*ASSIGNMENT*.
Return the lines below exactly, from the first line to the line that contains "You are a computer-use agent.". Leave out pictures.

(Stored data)

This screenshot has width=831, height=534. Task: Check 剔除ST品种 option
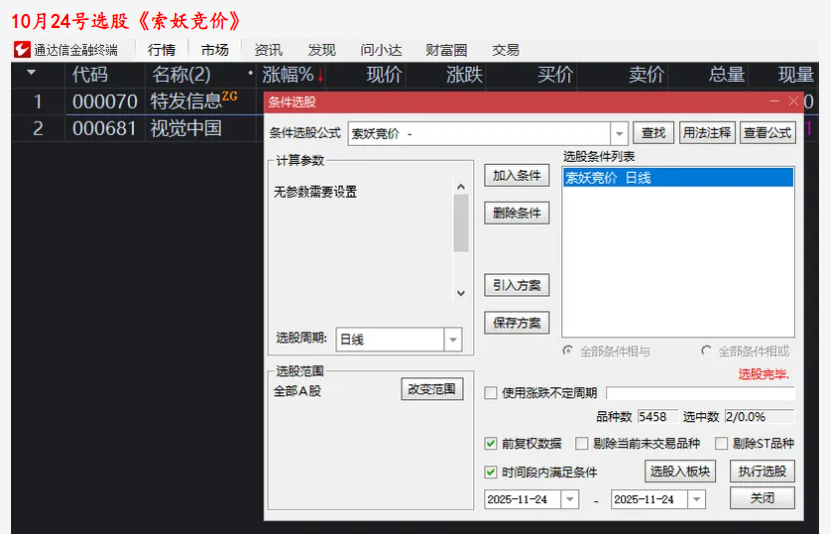point(722,443)
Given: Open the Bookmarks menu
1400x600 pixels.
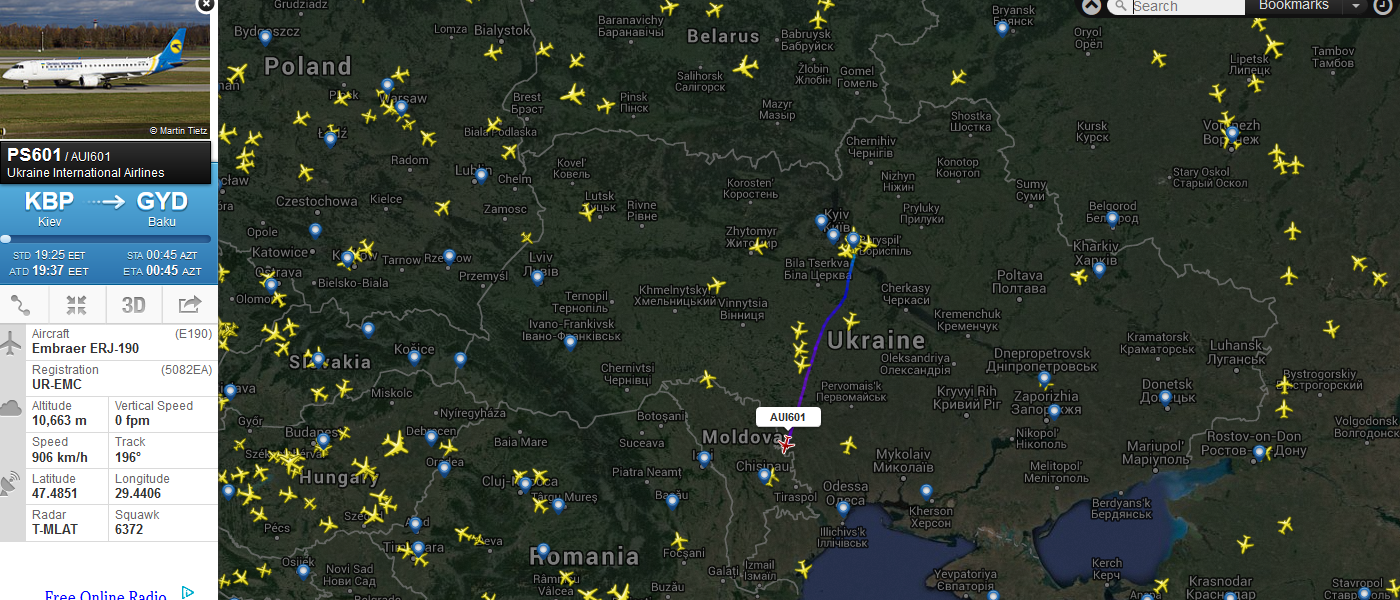Looking at the screenshot, I should click(x=1294, y=6).
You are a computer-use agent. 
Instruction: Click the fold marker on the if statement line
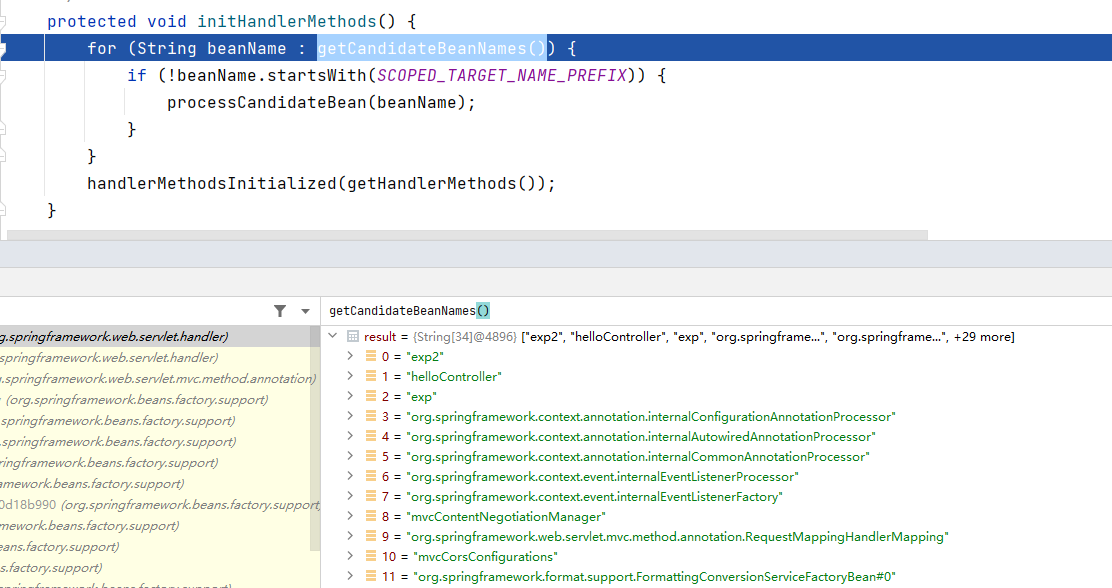(x=3, y=75)
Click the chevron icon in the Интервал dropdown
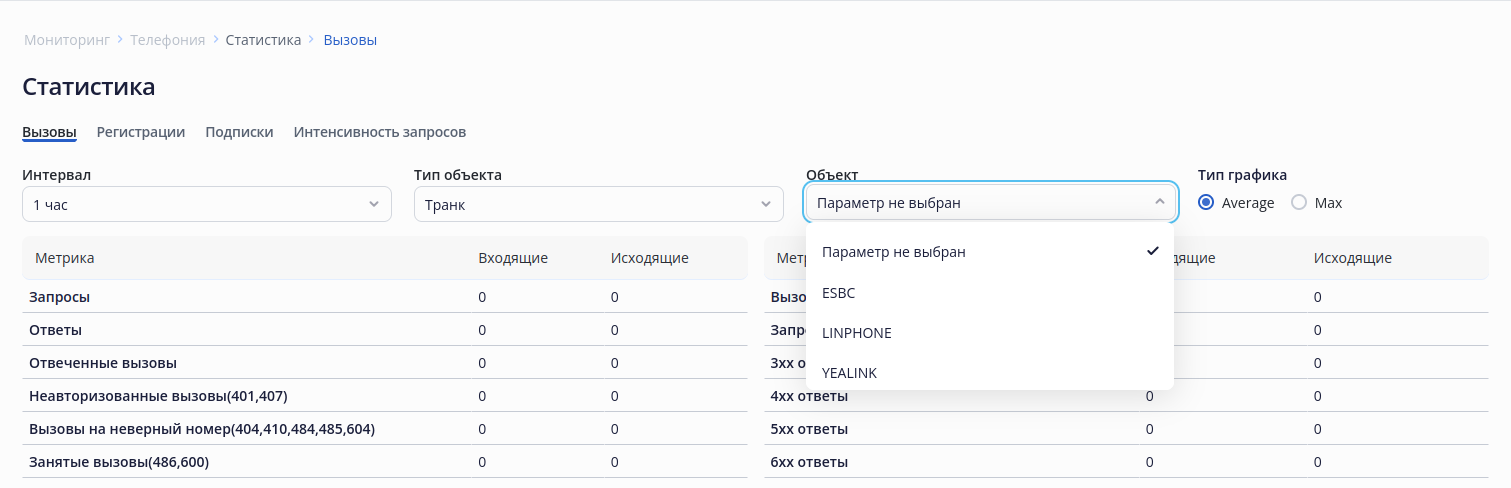The width and height of the screenshot is (1511, 488). pyautogui.click(x=374, y=204)
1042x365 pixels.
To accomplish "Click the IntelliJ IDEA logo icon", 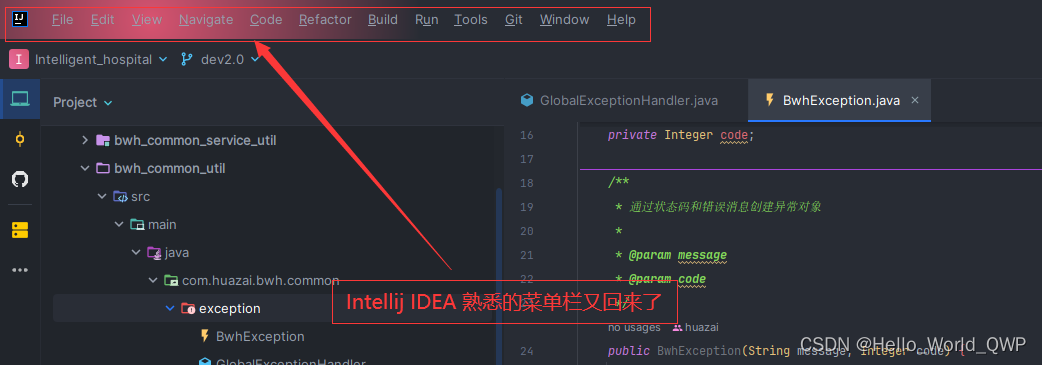I will click(20, 19).
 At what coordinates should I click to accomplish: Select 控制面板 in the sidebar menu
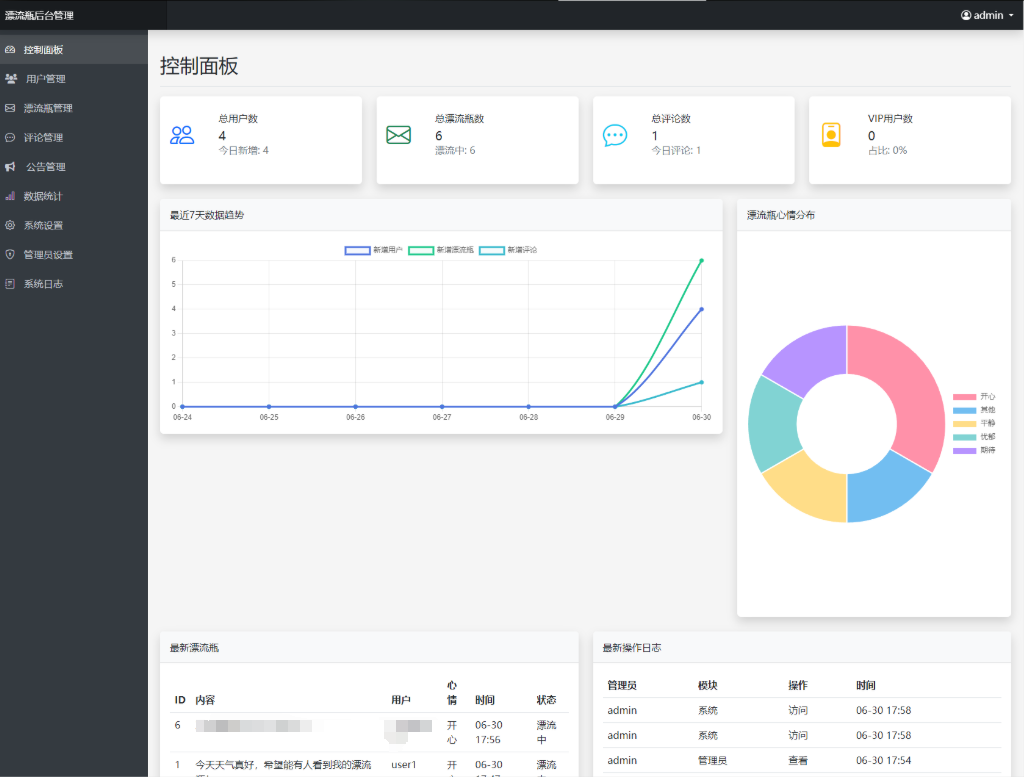tap(43, 50)
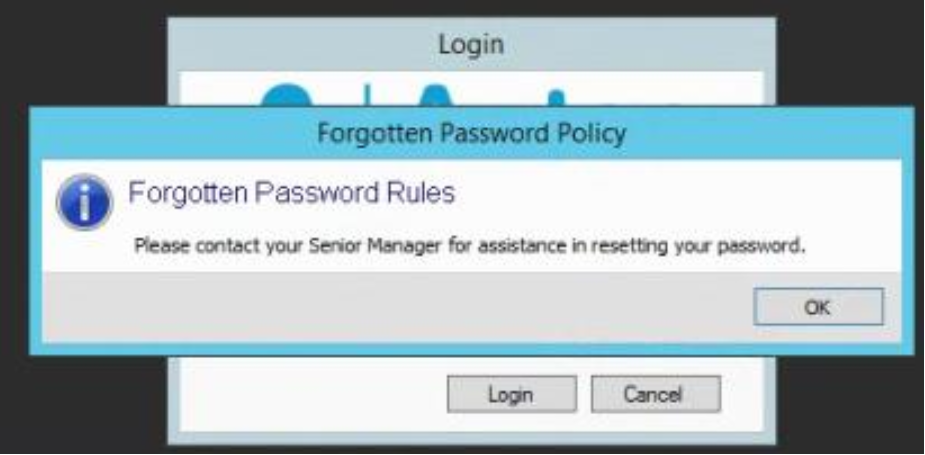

*WORKED SOLUTION*.
This screenshot has width=831, height=534. Task: Check 剔除ST品种 option
point(722,443)
Given: Open the Bookmarks menu
1400x600 pixels.
Looking at the screenshot, I should click(x=1294, y=6).
You are a computer-use agent. 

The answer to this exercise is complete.